Sodium permeability of frog skeletal muscle in absence and presence of veratridine

Abstract

The effect of veratridine on the Na permeability of frog sartorius muscle was studied by means of ion flux measurements using radiolabeled sodium. Veratridine increases Na influx in a dose-dependent manner (apparent Kd = 160 +/- 7 microM when Vm congruent to -40 mV). The increase can be completely inhibited by tetrodotoxin (TTX) (apparent Ki = 8 +/- 2 nM), indicating that all veratridine-induced Na influx occurs via sodium channels. The time constant for the rate of onset of veratridine action is 1 h. Raising external pH one unit to 8.3 causes the rate of action of veratridine and the final level of Na influx to increase. The apparent Kd for veratridine depends on membrane voltage. Values obtained in 2.5 and 5 mM K Ringer (Vm congruent to -95 and -80 mV) were 579 +/- 279 and 35 +/- 8 microM, respectively.
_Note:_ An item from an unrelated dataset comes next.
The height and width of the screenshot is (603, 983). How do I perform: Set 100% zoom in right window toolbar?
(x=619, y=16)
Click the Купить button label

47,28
Veratridine-induced Na influx obeys the Goldman constant field flux equation and when veratridine concentration is 1 mM, sodium permeability is 1.5 X 10(-7) cm/s. This is much less than the maximum PNa (1.6 X 10(-3) cm/s) obtained from voltage-clamp measurements of peak Na conductance. Mg (52 mM) inhibits veratridine-induced influx by about half. Aspects of resting Na influx in the absence of veratridine (but in the presence of ouabain) were also characterized. Steady-state Na influx is unaffected by tetrodotoxin over the voltage range -90-0 mV, suggesting that no sodium channels are open in the resting state. Na influx is also insensitive to curare. It is linearly dependent on external sodium and larger at more negative membrane potentials.